REQUIREMENT:
For the records below, tally the lines that include the word "title" and report the number alone.
- Opening Delimiter -
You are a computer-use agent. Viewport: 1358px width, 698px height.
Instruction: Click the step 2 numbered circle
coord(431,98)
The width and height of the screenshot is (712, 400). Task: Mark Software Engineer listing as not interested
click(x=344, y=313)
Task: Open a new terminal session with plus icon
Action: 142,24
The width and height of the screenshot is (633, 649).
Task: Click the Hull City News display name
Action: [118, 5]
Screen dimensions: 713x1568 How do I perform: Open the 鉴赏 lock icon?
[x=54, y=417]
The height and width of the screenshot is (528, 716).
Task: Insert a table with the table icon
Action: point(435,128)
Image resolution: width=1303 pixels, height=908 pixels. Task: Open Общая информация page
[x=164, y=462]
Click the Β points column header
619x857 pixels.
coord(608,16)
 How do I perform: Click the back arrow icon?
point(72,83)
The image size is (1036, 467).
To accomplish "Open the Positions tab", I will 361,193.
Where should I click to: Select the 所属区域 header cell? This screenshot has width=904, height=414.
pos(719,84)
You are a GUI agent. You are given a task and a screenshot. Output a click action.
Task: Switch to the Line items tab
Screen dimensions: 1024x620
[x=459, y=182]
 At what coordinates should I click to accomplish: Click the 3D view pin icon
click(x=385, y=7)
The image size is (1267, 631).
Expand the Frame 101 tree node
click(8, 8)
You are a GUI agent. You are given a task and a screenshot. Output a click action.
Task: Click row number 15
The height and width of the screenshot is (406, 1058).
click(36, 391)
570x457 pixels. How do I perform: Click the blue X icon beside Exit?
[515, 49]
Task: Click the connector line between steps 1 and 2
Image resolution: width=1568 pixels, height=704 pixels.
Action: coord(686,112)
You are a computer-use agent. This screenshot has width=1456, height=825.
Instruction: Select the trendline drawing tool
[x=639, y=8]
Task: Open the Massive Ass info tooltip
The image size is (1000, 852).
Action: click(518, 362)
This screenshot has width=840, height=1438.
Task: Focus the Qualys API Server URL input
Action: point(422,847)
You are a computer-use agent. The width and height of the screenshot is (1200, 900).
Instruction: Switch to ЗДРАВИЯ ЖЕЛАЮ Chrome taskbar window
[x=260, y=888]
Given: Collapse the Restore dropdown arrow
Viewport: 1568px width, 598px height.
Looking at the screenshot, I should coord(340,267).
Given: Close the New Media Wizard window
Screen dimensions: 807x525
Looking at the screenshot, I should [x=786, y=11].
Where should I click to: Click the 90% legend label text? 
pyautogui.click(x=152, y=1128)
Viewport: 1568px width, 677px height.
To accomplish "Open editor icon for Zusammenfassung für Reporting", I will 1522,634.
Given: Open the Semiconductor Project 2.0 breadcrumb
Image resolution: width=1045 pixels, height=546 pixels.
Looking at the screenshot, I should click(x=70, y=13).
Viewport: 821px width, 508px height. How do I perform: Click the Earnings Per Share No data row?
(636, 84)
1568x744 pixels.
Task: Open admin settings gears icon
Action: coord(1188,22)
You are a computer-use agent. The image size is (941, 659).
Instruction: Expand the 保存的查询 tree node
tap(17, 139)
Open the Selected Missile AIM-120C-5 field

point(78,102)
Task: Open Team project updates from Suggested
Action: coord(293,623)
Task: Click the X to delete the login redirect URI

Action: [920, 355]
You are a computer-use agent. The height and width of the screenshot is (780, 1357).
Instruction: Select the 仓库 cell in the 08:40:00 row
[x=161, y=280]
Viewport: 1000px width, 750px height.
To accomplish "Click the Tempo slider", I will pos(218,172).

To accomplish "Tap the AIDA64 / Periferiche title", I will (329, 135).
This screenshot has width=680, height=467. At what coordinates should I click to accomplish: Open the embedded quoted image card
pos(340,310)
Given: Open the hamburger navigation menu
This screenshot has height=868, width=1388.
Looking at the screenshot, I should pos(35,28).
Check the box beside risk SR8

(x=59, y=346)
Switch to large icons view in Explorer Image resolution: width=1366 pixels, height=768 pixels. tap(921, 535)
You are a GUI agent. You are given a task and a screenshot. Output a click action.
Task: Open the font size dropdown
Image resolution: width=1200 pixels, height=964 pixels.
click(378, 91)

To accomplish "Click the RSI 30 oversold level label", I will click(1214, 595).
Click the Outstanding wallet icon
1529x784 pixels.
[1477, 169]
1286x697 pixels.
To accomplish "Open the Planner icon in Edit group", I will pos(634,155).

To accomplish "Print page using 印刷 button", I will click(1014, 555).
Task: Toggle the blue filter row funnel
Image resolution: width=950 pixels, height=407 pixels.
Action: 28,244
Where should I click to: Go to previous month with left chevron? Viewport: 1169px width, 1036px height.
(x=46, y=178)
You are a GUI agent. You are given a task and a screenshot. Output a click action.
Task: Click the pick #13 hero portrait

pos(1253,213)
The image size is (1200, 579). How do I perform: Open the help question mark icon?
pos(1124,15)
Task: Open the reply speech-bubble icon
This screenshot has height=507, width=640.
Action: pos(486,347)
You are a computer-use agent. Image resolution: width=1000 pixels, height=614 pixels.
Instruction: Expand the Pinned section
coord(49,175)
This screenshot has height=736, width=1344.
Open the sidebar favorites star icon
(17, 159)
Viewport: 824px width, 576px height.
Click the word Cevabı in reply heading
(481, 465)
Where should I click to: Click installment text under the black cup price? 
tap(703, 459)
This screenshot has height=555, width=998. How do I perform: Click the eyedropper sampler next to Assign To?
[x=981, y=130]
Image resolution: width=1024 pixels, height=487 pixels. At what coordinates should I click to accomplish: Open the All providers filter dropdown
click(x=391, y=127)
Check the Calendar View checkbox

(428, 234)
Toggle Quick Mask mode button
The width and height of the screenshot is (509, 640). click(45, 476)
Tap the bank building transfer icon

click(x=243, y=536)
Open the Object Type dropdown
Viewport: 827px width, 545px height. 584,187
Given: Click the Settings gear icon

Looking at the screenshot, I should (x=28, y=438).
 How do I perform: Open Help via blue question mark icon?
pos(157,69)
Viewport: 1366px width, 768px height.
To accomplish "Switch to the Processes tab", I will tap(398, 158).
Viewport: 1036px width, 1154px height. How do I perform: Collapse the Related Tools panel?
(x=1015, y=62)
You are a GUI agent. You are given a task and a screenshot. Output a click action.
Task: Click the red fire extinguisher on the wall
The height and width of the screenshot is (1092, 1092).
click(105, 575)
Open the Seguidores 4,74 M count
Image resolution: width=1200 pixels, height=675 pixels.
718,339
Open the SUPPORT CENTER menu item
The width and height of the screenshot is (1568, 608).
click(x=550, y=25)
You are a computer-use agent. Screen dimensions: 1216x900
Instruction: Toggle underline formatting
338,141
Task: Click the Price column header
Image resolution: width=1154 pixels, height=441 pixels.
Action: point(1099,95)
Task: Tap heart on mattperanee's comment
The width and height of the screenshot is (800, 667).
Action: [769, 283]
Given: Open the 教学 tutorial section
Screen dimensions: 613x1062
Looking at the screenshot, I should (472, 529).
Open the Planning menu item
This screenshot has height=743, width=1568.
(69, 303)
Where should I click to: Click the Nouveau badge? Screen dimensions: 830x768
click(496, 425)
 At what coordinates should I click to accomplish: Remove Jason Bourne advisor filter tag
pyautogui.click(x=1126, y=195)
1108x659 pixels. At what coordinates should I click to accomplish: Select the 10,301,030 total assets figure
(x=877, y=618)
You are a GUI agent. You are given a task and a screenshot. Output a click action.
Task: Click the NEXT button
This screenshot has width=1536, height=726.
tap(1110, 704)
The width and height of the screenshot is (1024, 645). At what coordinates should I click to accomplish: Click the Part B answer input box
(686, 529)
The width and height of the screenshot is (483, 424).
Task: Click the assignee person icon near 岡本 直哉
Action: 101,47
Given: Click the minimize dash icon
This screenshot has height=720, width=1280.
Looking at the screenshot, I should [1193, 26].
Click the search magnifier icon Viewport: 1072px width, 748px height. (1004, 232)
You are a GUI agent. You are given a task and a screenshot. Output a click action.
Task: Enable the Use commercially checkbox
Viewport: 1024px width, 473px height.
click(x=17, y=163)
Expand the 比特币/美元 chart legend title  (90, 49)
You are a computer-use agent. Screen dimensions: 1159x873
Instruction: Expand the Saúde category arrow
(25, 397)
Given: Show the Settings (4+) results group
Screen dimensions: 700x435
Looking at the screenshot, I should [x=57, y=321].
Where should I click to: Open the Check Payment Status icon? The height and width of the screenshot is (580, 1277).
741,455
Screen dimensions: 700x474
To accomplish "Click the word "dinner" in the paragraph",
- Closing Delimiter -
RESPONSE TO THE TASK:
2